3:僕は傍観者でありたいと願ってる
「知らない」と僕は答えたい。全力で彼女と同じように御曹司の存在をスルーしたい。
御曹司が語っている。
「愛しい嫁の視線を独り占めする男は誰なのか」と。出逢った瞬間から嫉妬という殺意を振りまくの、やめてくれません!?

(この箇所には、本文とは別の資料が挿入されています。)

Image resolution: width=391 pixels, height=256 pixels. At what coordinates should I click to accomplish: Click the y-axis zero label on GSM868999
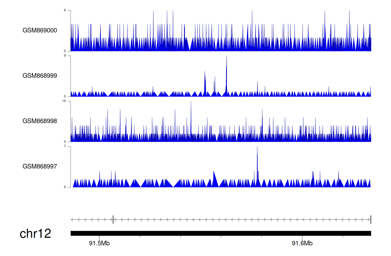pyautogui.click(x=65, y=96)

少女漫画にはありがちな展開だけども!・・・僕の死亡フラグが軽すぎる!!
この展開、非常にまずい。
「朝峰、あとで説明するよ」
「…あの、王様…」
ご機嫌いかがですか。って、いい訳ないですよね!はい!!背中がそう語ってます。
だから殺意を向けるの、やめてもらえませんか。ここは学校ですけど!
「離して!」
彼女が御曹司の手を振り払っておうとしている。当然だろう。朝峰からしたら、突然知らない男に手を握られているのだから。

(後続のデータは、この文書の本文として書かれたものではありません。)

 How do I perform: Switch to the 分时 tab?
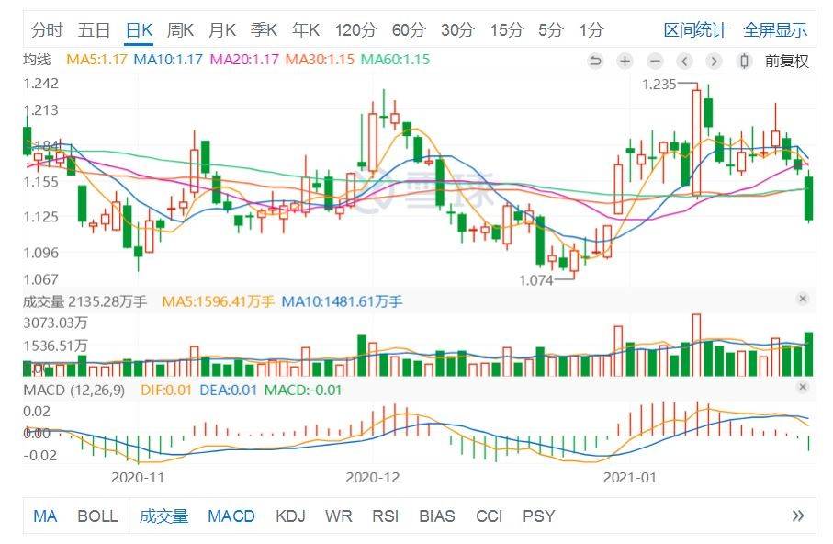click(x=47, y=29)
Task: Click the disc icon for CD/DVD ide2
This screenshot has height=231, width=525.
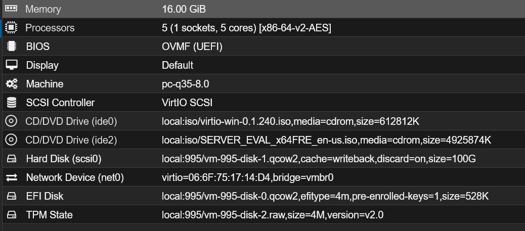Action: [11, 140]
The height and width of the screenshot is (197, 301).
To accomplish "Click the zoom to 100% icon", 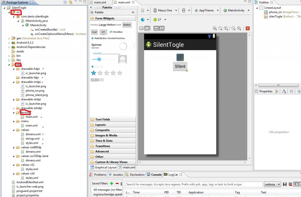I will point(226,28).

「いつまで私の手を握ってるの?それにだんだん力を入れるの、やめて。痛い!」
それは、君が御曹司をの「求婚」……………そうとしか僕には聞こえなかった。
みんなそう認識している「求婚」を無視して、他の男=僕に話しかけたのが原因だ。
おそらく嫉妬して、無意識に手に力が入りすぎたんだろう。
御曹司は女性だと見たら誰にでも、そんなことを言うような男じゃない。
それは、御曹司の人となりを(君が休んでいた)二週間、見てきた僕だから言える。
それはみんな同じだ。分かっていないのは、君だけだ。
……補足すると、御曹司が「俺の嫁」だと言った女性は、君ひとりだけだから!
御曹司は、唖然と彼女を見つめていた。
彼女の顔に浮かぶのは、紛れもなく嫌悪。こんな表情を向けられるとは。
その姿。同じ男として、同情する。
もし僕が愛しのカノジョにそんなことをされたら、傷心のあまり寝込むだろう。
二度と立ち直れないかもしれない。
・・・・・なんて思った。
それが、僕の間違いだったことは、あとで嫌と言うほどで思い知らされることになる。
この物語の道のりは、果てしなく長くなりそうな予感しかしないのだから。